# Task:
Set down again, exactly and only, the lines from the one that contains "This screenshot has" through the last line of the records below, both included, but not the pictures.

# Given records:
+ + + + + + +

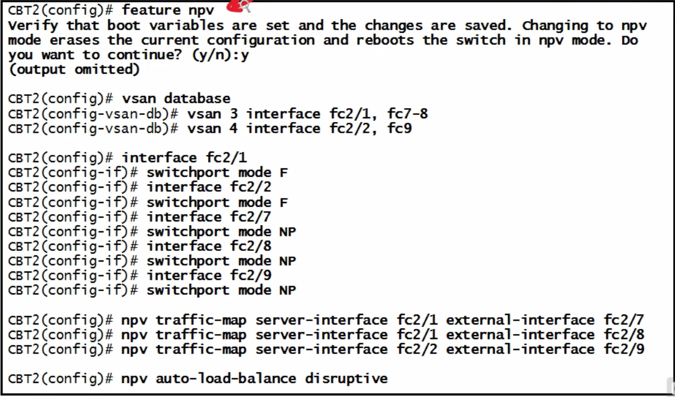The image size is (675, 397).
Task: Select the 'interface fc2/8' command
Action: click(x=209, y=246)
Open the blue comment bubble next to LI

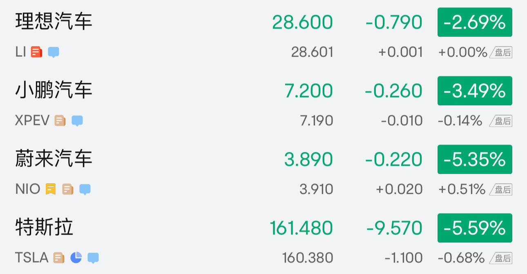[x=54, y=52]
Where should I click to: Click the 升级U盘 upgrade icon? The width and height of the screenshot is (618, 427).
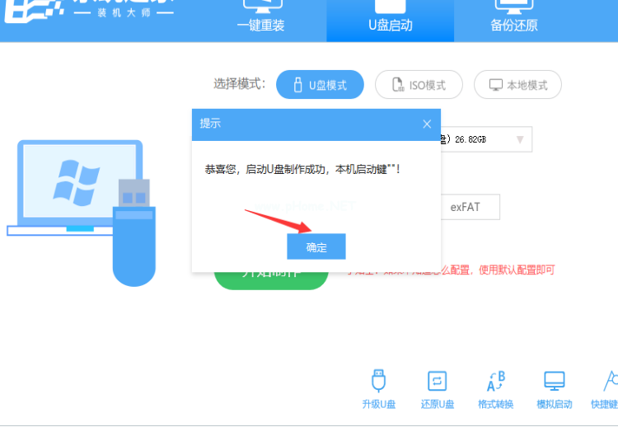pyautogui.click(x=378, y=389)
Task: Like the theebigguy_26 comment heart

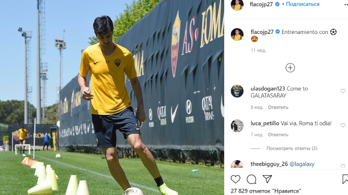Action: pyautogui.click(x=343, y=166)
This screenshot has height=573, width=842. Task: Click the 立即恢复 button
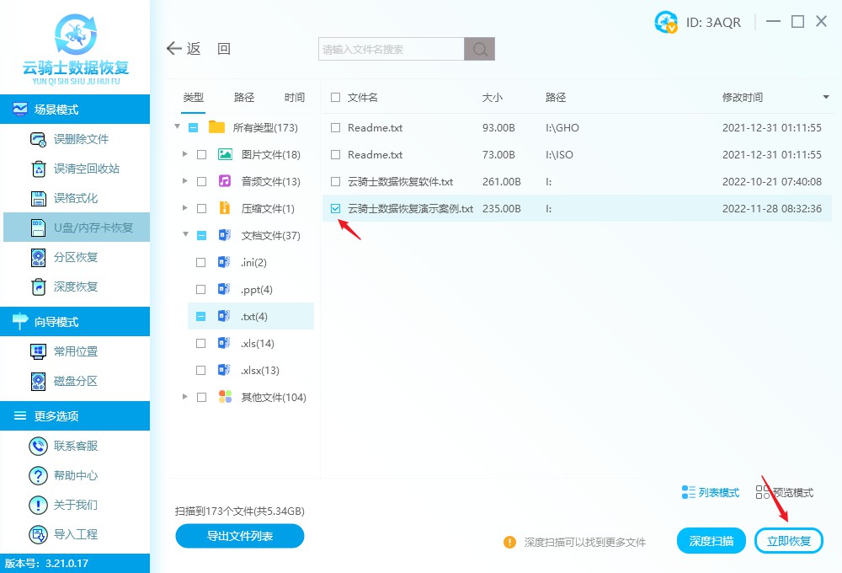click(788, 540)
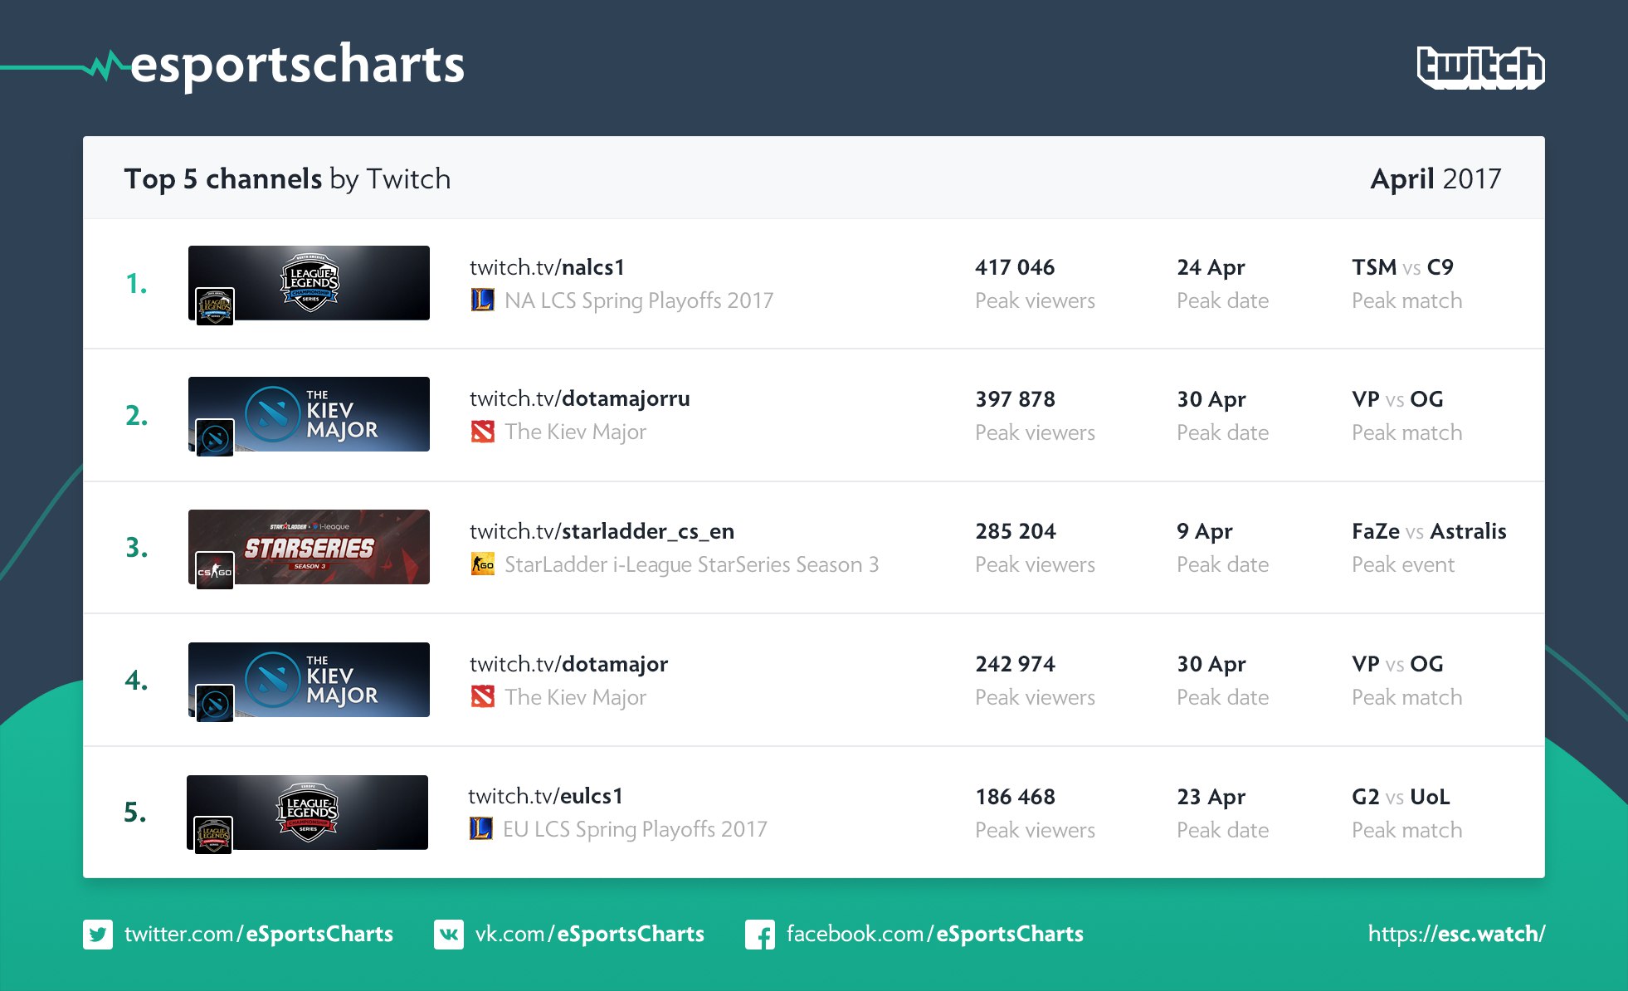The width and height of the screenshot is (1628, 991).
Task: Visit the https://esc.watch/ link
Action: tap(1456, 934)
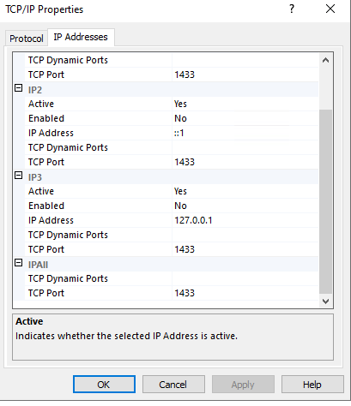The width and height of the screenshot is (351, 406).
Task: Edit IP3 IP Address 127.0.0.1 field
Action: [x=245, y=220]
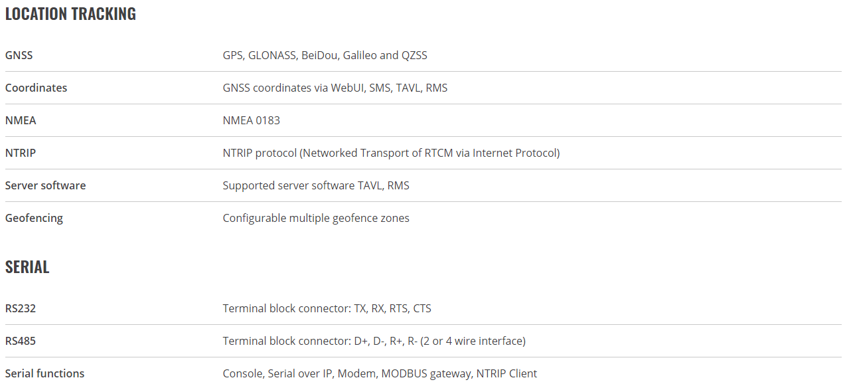Select the Geofencing row label

[34, 218]
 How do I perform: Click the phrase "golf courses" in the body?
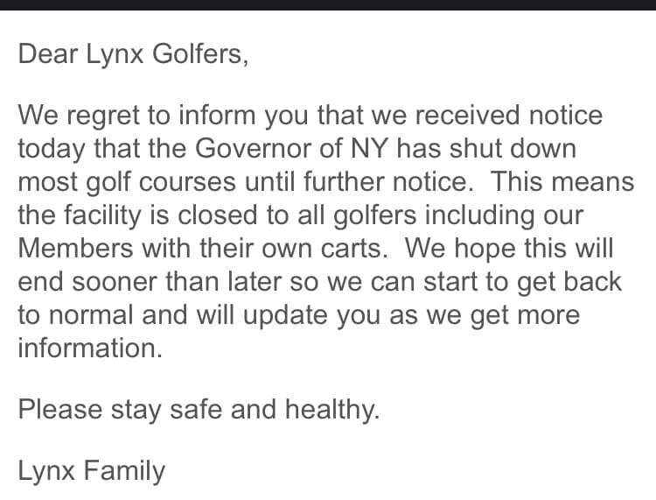click(161, 183)
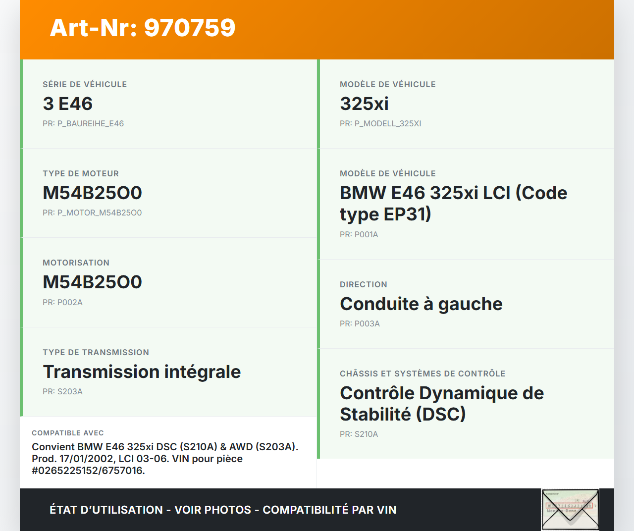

+ + + + + + +

# Written response:
This screenshot has height=573, width=842. Task: Click the 立即恢复 button
click(788, 540)
The width and height of the screenshot is (1628, 991).
Task: Visit the https://esc.watch/ link
Action: tap(1456, 934)
The width and height of the screenshot is (351, 406).
Task: Edit IP3 IP Address 127.0.0.1 field
Action: [x=245, y=220]
Select the Geofencing row label

[34, 218]
 How do I perform: Click the phrase "golf courses" in the body?
click(161, 183)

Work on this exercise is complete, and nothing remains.